Irina ressentait une profonde gêne d’entendre la conversation de Vasily avec cet inconnu. Un mélange d’irritation et de colère l’envahissait. Elle ouvrit la porte, prête à tout lui dire, à expliquer que ce n’était pas ce qu’il pensait et que c’était elle qui était partie, mais en voyant son mari allongé sur le canapé, elle se sentit de nouveau désolée pour lui. Il était pâle et malade, et à côté de lui, il y avait ce même docteur.
— Irina ?! — s’écria Vasily.
— C’est moi. Je viens pour demander le divorce.
— Le divorce ?!
— Oui. Si tu te débrouilles bien sans moi, alors vis sans moi. Demain, l’agent immobilier viendra. On vend l’appartement, — dit-elle d’une voix plus calme que ce qu’elle aurait voulu.
— Mais…
Irina ne se donna même pas la peine de l’écouter. Elle se tourna et sortit de la pièce.
— Votre ordonnance. Reposez-vous bien, — dit le médecin avant de quitter la pièce pour suivre Irina. Il la rattrapa et lui fit un compliment.
— Vous êtes une vraie battante, Irina. Vous avez repris le contrôle. Vous êtes d’ailleurs très belle, — lui dit-il en lui adressant un clin d’œil avant de partir.
Irina haussait les épaules et raconta à Lyuda la conversation qu’elle avait entendue.
— Non, je ne comprends pas ! Comment il ose dire des horreurs sur moi ?!
— Il a toujours été comme ça, Irina. Tu ne le voyais pas avant. Tu supportais tout ça.
Elles passèrent le reste de la soirée à discuter dans la cuisine, et le matin suivant, Irina appela sa fille, prit la décision de vendre l’appartement et le mit en vente. Elle était propriétaire, donc elle n’avait aucun doute sur le fait que la loi serait de son côté, même si Vasily refusait de quitter l’appartement.
Mais Vasily ne chercha pas à contester, sachant qu’il perdrait si ça allait en justice. Il accepta un petit appartement à l’extérieur de la ville.
— Tout est juste, Vasily, — sourit Irina. Elle souffla de soulagement en réalisant que sa vie avait changé. — Vis et sois heureux. C’est ce que tu voulais.

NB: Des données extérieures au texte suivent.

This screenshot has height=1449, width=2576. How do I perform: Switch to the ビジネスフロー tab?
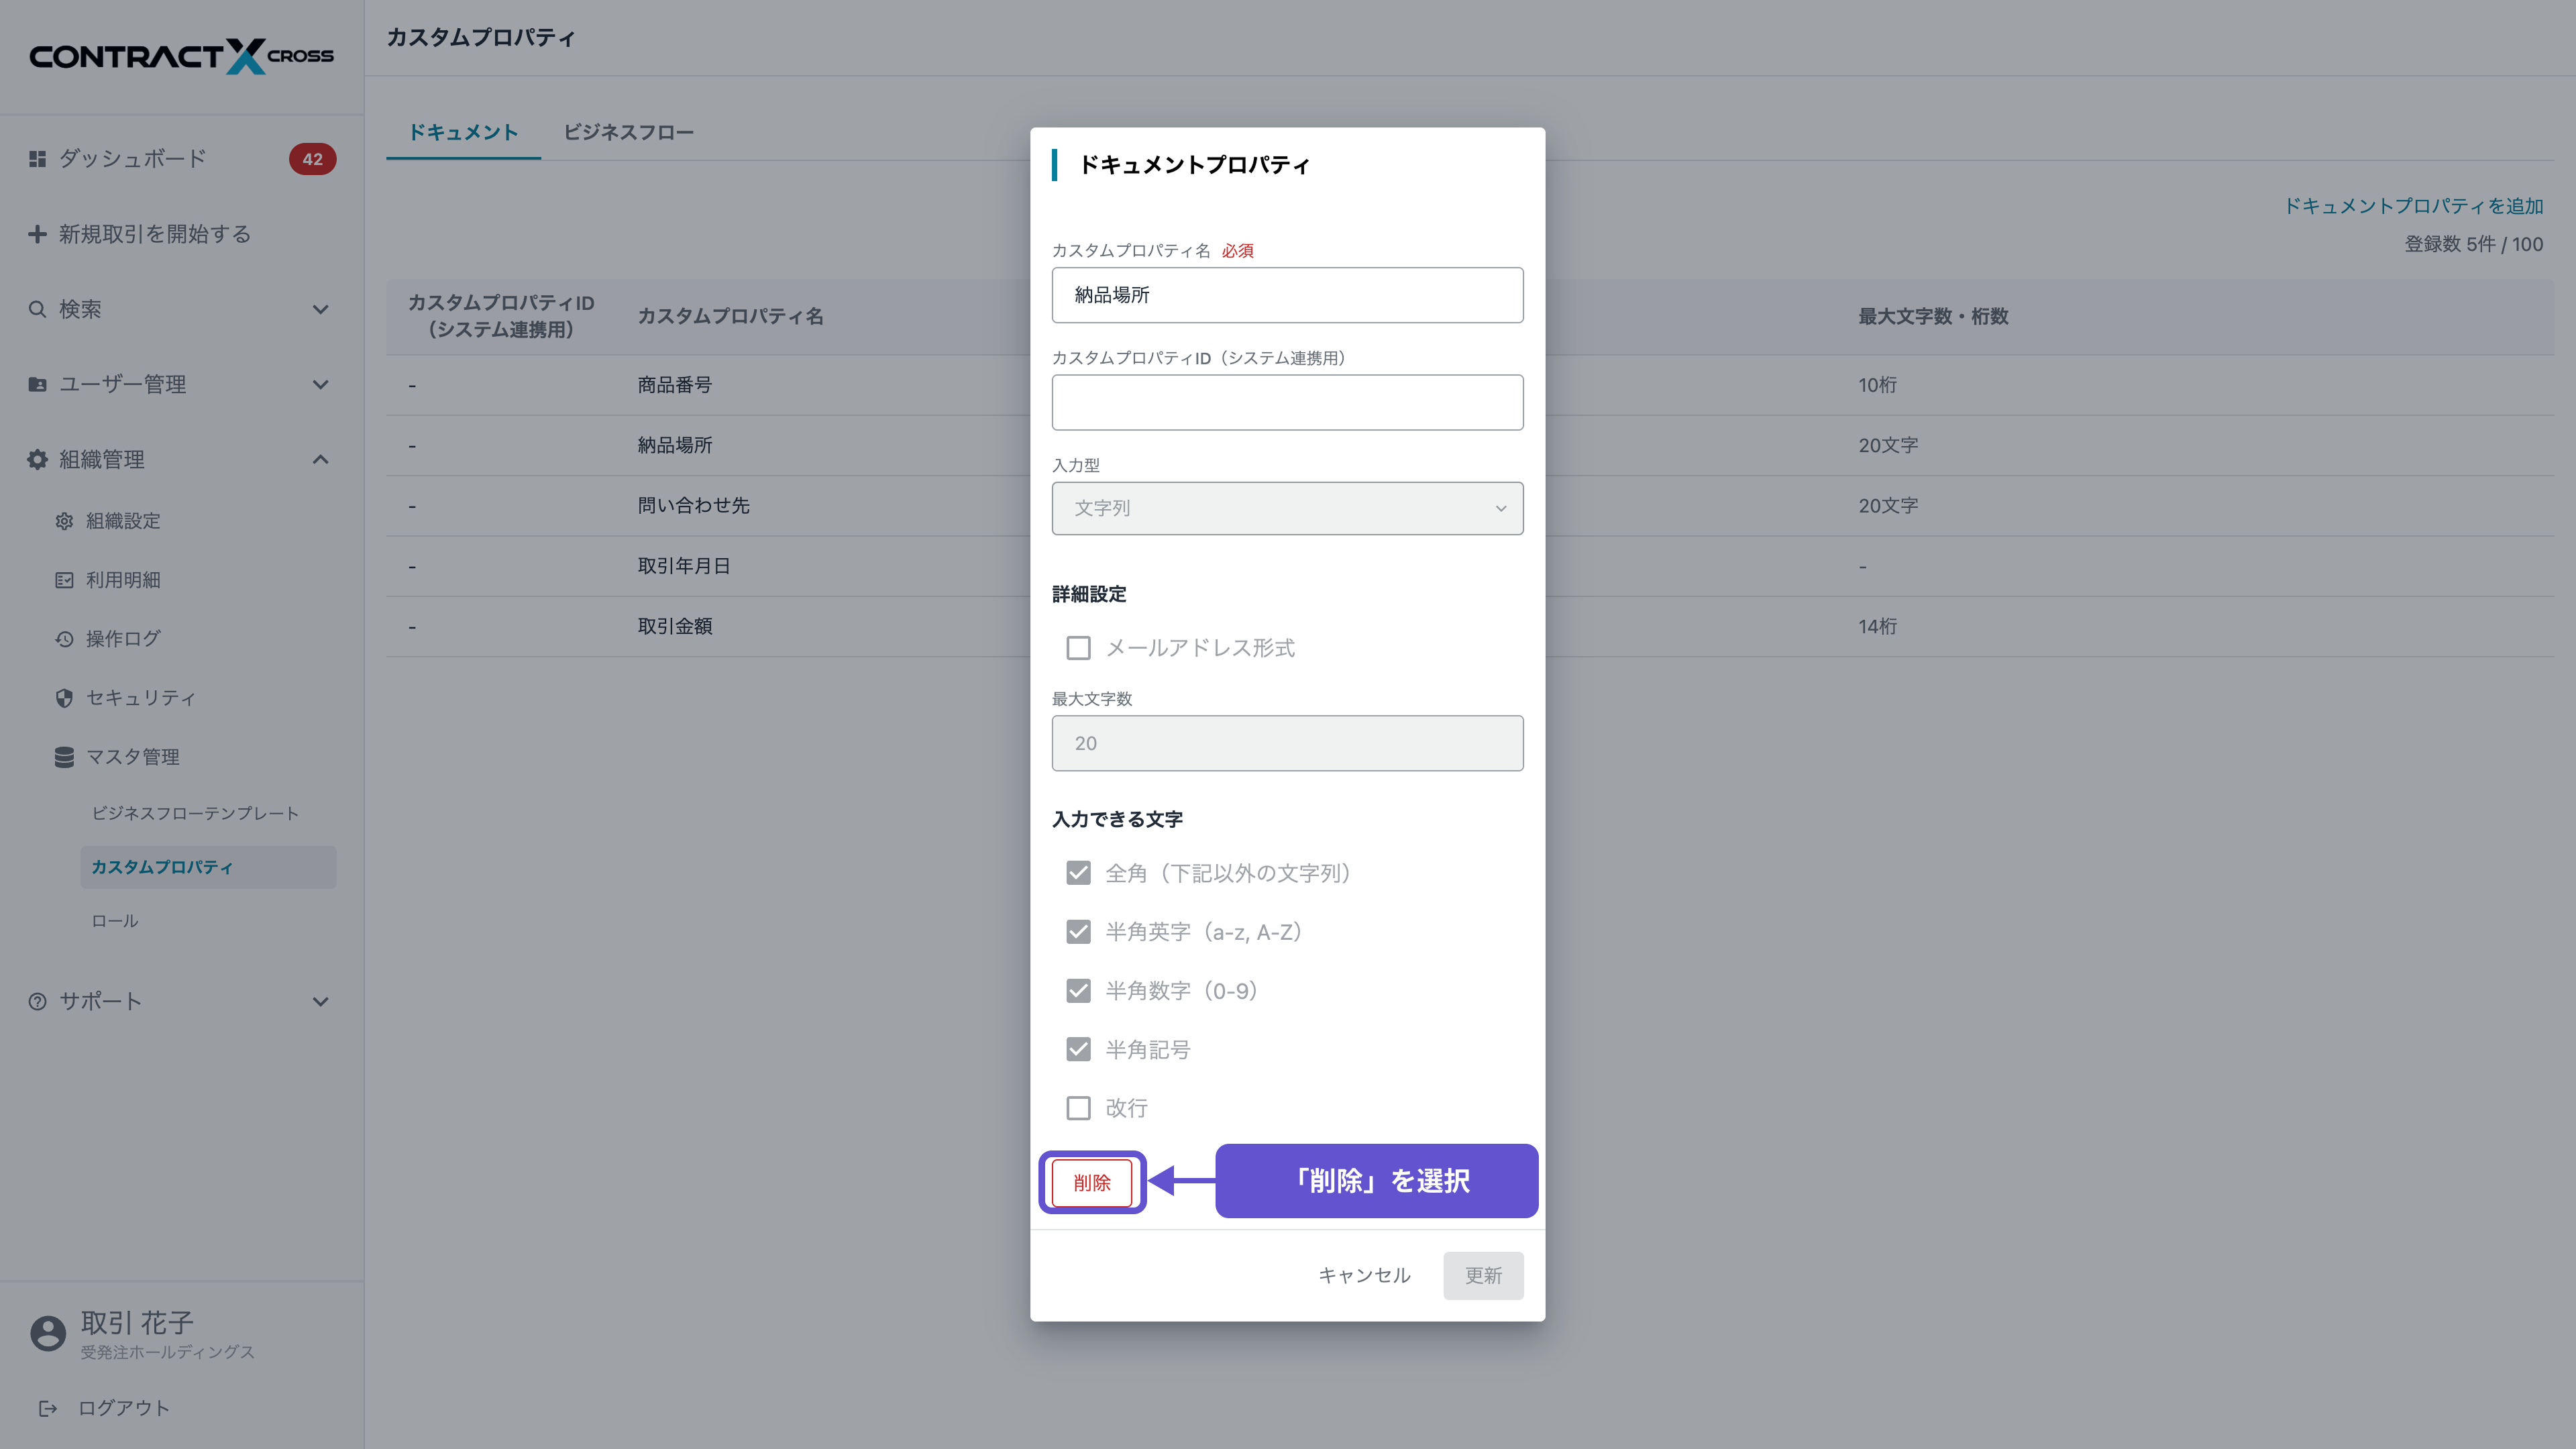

— Je me débrouille très bien sans toi, il n’y a aucun problème. La maison est propre, le déjeuner est prêt. Et je n’ai plus à te supporter, — marmonna-t-il en partant. Il était vexé de voir que sa femme avait pu vivre sans lui, et qu’en plus, elle semblait en meilleure forme. Mais il n’osa pas lui proposer de revenir, sa fierté masculine l’en empêchait. Après réflexion, il décida que sa femme ne lui manquait pas. Mais six mois plus tard, quand leur fille se maria et déménagea avec son mari à l’autre bout de la ville, Vasily commença à se sentir seul.
— Zoya, quand est-ce que tu reviendras chez moi ? — demanda-t-il à sa fille.

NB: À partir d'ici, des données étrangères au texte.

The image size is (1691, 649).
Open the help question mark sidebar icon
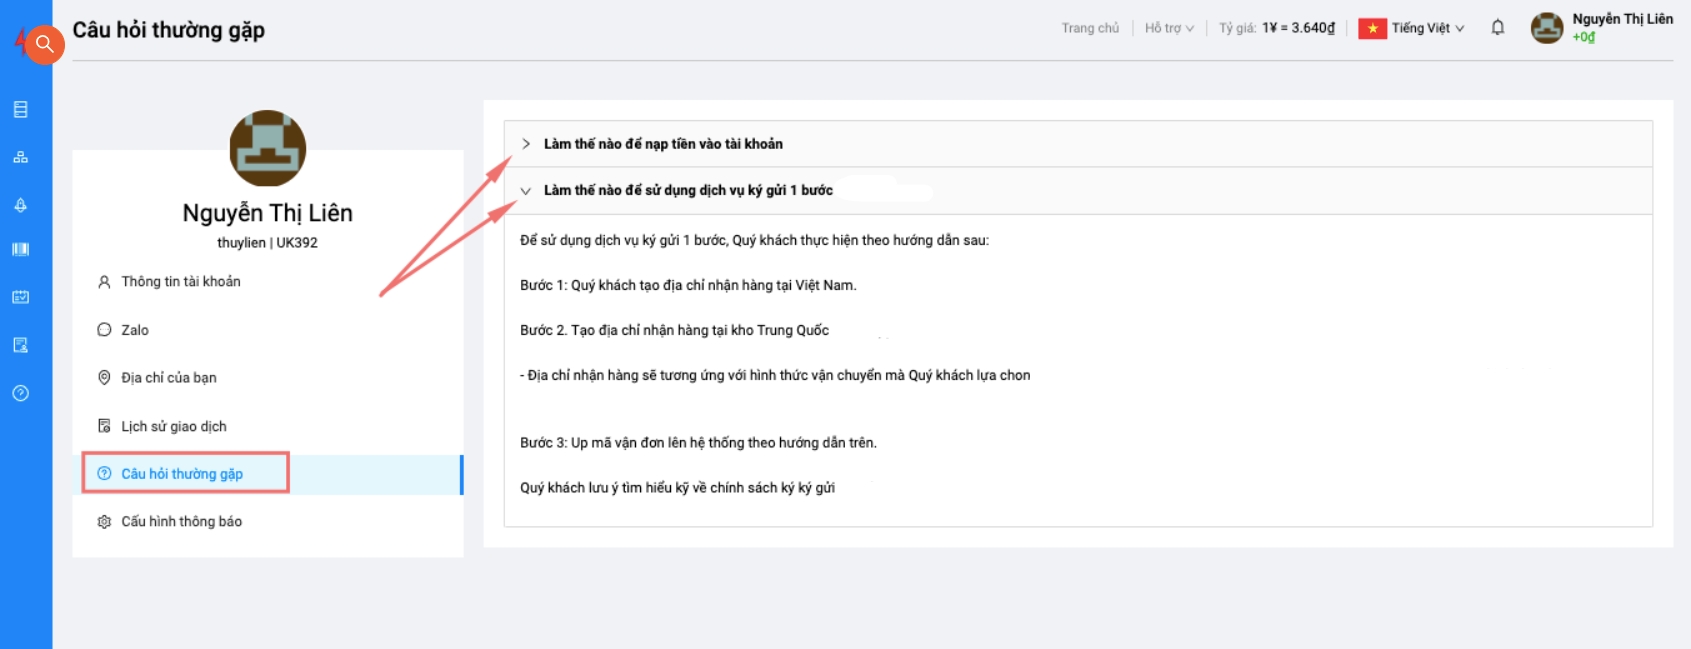tap(20, 393)
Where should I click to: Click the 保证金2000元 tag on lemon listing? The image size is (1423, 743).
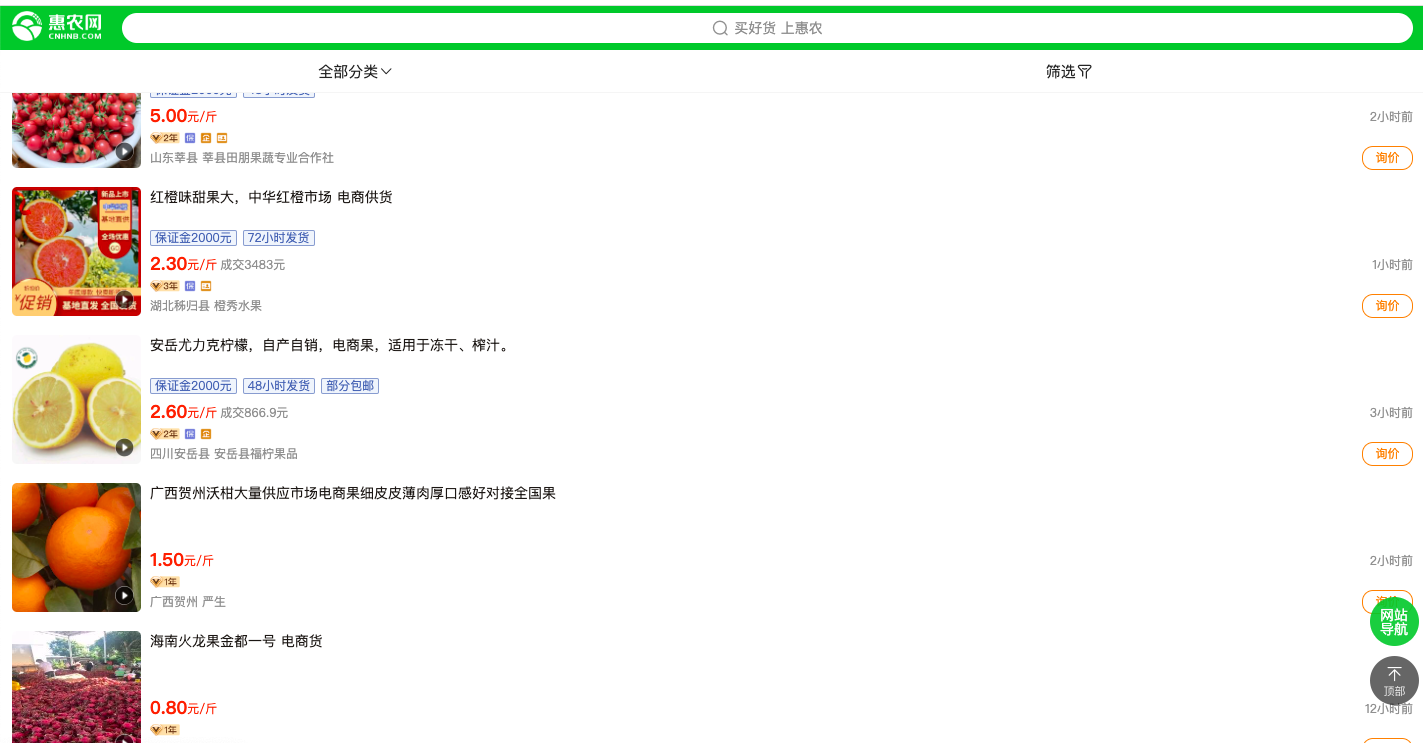click(x=193, y=386)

— Je ne sais pas, papa. Avec ma grossesse, ce n’est pas pratique de venir chez toi. Mon mari se fâche. Je passe trop de temps à m’occuper de toi. Faire le ménage, préparer à manger pour la semaine…
— Toujours pareil ! Vous, les femmes, vous êtes ingrates ! Qu’est-ce qu’il y a à faire ? 15 minutes et c’est prêt ! — s’emporta Vasily en s’adressant à Zoya, qui avait pris le relais de sa mère après son départ. Elle faisait le ménage, cuisinait, lavait et supportait les remarques constantes de Vasily.

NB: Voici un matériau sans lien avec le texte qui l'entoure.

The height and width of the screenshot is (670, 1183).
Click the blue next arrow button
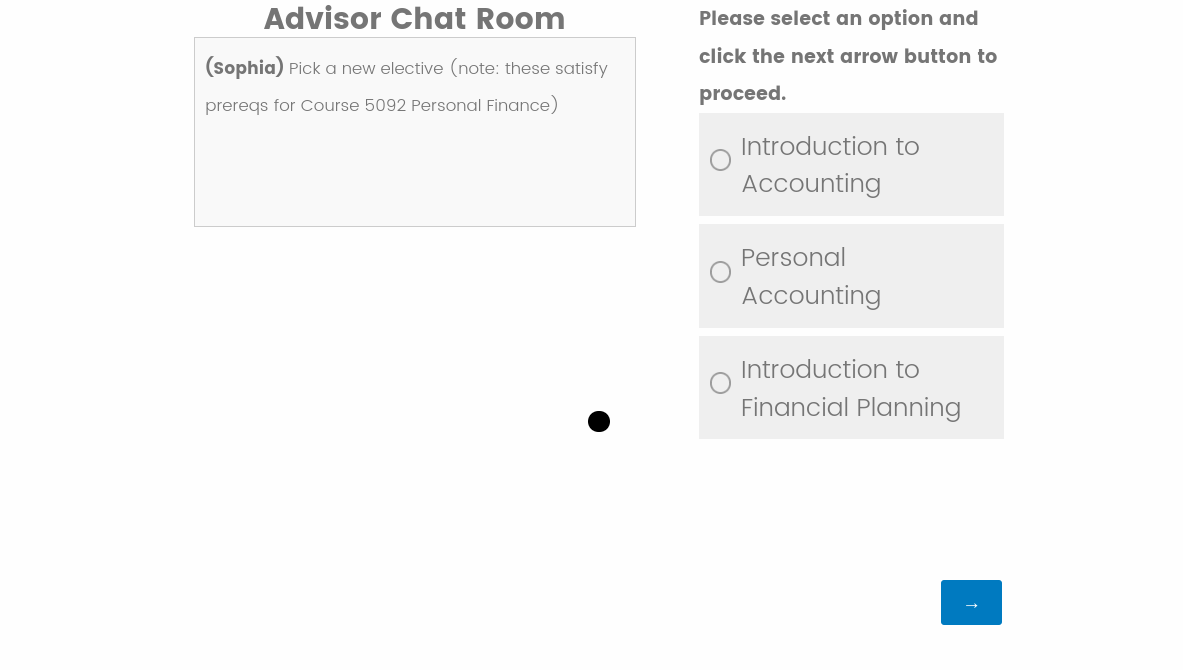pos(971,602)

— C’est à toi de t’en occuper maintenant, papa. J’ai fait ma part, — répondit Zoya en partant.
Et Vasily continua à râler, se lamentant sur le fait qu’Irina avait élevé une fille paresseuse, incapable de l’aider et fuyant toutes les responsabilités.
— C’est tellement facile ! Un coup et c’est fait ! — grommelait-il en terminant la dernière boulette laissée par sa fille. Il ne savait pas encore ce qu’il allait faire. Peut-être qu’il allait devoir se remarier.